Veio-me à cabeça algo recente — não muito distante. O dia em que ouvi falar do Mounjaro. Observei o que aquele nome carregava consigo: expectativa alta e esperança. Quase uma divindade moderna.
Lembro de estar na clínica quando recebi a notícia. A primeira reação foi automática: olhar para a própria barriga denunciando alguns quilos a mais que, segundo a ciência, bastariam ser eliminados para eu atingir o “peso ideal”. Eliminar — porque perder é verbo perigoso. Perdemos e o mundo nos ensina a sair procurando depois.
Curiosa que sou, puxei o notebook e iniciei a busca. Sem mergulhar em termos técnicos, compreendi o mecanismo básico: atuação hormonal, sensação de saciedade, digestão mais lenta, o corpo recorrendo às reservas acumuladas. Uma engrenagem bioquímica perfeitamente desenhada para responder à pressa moderna — refeições corridas, horários desordenados, alimentos produzidos para gerar desejo mais do que nutrição.
Fechei o notebook. Voltei a me jogar na cadeira. Olhei novamente para a luz e, dessa vez, pensei no cérebro.

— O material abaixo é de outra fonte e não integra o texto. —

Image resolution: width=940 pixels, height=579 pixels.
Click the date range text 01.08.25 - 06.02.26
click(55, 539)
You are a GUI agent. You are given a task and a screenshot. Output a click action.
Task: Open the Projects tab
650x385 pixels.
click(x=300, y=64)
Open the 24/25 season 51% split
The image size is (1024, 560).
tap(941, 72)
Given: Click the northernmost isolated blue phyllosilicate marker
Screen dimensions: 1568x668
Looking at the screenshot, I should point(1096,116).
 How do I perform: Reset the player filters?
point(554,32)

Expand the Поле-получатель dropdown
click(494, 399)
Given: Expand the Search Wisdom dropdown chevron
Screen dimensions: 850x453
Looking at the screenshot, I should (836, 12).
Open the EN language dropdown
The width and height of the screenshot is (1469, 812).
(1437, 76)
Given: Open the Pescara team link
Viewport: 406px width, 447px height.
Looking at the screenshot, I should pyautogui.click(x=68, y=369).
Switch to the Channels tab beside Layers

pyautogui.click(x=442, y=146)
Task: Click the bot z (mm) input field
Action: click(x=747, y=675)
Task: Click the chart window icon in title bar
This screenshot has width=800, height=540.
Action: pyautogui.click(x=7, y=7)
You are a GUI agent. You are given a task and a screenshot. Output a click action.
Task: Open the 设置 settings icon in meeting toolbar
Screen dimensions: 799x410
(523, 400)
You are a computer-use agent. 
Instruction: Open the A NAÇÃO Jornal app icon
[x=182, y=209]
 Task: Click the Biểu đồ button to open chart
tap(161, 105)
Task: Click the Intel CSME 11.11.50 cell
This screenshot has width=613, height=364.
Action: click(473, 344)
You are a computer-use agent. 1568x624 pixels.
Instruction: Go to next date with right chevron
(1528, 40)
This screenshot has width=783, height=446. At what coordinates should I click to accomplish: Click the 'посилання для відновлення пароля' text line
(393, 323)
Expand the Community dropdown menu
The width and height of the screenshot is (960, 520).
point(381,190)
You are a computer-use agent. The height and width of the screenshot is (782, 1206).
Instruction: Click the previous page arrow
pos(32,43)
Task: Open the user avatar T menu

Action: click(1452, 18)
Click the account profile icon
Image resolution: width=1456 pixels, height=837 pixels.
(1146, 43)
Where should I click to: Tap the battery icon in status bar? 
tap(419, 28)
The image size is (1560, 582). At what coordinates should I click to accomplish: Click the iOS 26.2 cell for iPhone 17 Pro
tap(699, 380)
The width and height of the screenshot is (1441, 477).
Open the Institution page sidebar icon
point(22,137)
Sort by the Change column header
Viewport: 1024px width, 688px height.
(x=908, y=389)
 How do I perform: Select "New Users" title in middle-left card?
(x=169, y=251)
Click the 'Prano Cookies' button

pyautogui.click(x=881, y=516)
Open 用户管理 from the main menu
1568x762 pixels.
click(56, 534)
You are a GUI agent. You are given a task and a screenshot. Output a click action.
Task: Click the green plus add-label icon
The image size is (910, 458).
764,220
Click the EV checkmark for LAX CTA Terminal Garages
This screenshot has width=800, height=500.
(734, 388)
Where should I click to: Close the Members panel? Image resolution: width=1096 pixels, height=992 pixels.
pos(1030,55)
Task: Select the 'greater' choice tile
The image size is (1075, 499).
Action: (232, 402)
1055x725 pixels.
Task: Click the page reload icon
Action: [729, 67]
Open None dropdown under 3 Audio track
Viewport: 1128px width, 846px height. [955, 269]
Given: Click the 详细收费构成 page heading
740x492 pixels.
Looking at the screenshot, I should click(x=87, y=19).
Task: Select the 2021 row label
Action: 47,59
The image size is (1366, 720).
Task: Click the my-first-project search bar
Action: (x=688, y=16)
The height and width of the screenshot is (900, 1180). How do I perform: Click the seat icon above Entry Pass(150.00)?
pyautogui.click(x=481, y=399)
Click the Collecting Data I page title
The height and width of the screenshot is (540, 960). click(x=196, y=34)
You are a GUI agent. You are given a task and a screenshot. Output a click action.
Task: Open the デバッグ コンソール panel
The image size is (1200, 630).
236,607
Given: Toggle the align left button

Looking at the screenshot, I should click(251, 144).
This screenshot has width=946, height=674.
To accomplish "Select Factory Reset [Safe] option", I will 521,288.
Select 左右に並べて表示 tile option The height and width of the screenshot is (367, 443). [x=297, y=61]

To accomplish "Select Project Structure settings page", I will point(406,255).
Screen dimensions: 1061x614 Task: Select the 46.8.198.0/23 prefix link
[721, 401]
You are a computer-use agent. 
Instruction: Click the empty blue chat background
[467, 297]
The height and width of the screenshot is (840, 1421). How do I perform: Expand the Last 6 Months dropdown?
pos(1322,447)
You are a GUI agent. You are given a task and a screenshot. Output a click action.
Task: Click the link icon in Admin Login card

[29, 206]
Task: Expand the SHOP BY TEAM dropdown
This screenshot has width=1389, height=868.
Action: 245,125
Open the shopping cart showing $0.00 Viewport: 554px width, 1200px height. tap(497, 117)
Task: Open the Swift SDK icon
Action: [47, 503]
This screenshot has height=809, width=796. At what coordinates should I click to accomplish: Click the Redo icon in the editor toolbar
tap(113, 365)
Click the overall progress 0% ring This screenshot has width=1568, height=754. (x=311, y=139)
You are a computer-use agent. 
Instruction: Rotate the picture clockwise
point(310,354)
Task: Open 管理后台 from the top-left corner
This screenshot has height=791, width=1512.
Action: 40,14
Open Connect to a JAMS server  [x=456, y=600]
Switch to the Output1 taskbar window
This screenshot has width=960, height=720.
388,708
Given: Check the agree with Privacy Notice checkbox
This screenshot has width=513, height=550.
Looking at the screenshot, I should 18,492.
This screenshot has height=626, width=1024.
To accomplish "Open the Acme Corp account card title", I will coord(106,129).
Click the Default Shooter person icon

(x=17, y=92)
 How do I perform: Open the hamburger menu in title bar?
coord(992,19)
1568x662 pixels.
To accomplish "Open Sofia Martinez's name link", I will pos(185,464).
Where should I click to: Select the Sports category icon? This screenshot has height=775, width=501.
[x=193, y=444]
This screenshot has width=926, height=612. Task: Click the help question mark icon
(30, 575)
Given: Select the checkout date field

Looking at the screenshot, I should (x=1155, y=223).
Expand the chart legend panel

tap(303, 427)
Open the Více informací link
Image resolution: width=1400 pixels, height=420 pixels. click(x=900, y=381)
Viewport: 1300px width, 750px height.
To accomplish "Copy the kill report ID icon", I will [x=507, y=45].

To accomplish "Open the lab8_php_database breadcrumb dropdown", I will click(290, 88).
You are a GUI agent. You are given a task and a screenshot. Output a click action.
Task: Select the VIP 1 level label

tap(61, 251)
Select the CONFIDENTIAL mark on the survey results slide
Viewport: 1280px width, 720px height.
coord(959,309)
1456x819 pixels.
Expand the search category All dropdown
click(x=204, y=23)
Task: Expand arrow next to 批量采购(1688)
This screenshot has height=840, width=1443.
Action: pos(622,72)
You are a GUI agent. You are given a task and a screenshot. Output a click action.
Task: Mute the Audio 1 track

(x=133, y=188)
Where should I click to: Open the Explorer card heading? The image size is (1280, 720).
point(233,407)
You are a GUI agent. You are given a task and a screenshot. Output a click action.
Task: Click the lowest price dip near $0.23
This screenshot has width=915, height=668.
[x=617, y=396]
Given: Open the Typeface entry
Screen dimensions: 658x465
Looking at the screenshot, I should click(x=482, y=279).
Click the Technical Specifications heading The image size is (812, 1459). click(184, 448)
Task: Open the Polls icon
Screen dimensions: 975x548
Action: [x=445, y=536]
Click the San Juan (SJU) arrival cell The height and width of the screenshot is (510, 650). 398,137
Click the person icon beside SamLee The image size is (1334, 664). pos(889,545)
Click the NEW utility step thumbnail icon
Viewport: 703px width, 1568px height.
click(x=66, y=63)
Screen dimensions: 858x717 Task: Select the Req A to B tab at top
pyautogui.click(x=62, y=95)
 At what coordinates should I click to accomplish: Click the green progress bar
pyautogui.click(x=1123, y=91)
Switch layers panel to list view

A dopamina dos feeds passou a ocupar lugares antes reservados ao silêncio: mesas, encontros, madrugadas, quartos fechados. Vive-se o que se registra. O descanso virou exceção. A melatonina parece dançar sem saber se entra ou se sai de cena. “Não há nada melhor que uma boa noite de sono” tornou-se uma frase em extinção. Qual será a próxima?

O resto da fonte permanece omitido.